Fully explain your ideas

To get an excellent score in the IELTS Task 2 writing section, one of the easiest and most effective tips is structuring your writing in the most solid format. A great argument essay structure may be divided to four paragraphs, in which comprises of four sentences (excluding the conclusion paragraph, which comprises of three sentences).

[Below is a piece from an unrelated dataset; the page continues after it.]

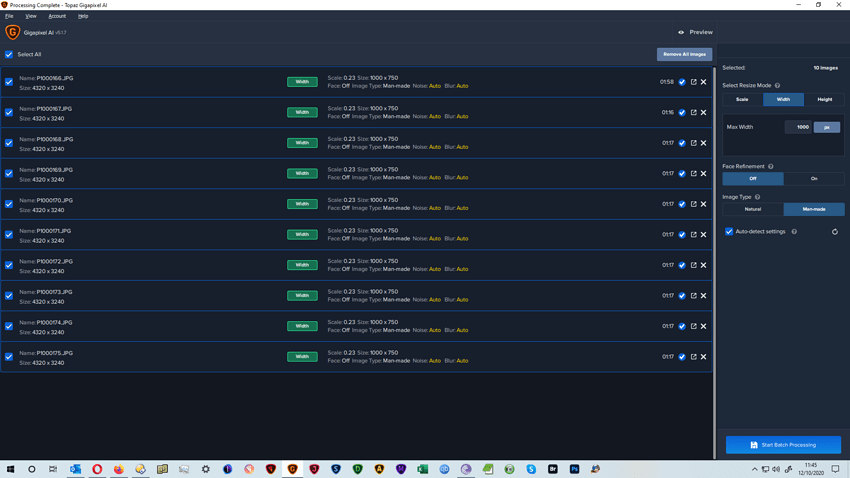Show help for Select Resize Mode
Screen dimensions: 850x478
tap(777, 86)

For we to consider an essay structure a great one, it should be looking like this:

  • Paragraph 1 - Introduction
    • Sentence 1 - Background statement
    • Sentence 2 - Detailed background statement
    • Sentence 3 - Thesis
    • Sentence 4 - Outline sentence
  • Paragraph 2 - First supporting paragraph
    • Sentence 1 - Topic sentence
    • Sentence 2 - Example
    • Sentence 3 - Discussion
    • Sentence 4 - Conclusion
  • Paragraph 3 - Second supporting paragraph
    • Sentence 1 - Topic sentence
    • Sentence 2 - Example
    • Sentence 3 - Discussion
    • Sentence 4 - Conclusion
  • Paragraph 4 - Conclusion
    • Sentence 1 - Summary
    • Sentence 2 - Restatement of thesis
    • Sentence 3 - Prediction or recommendation

Our recommended essay structure above comprises of fifteen (15) sentences, which will make your essay approximately 250 to 275 words.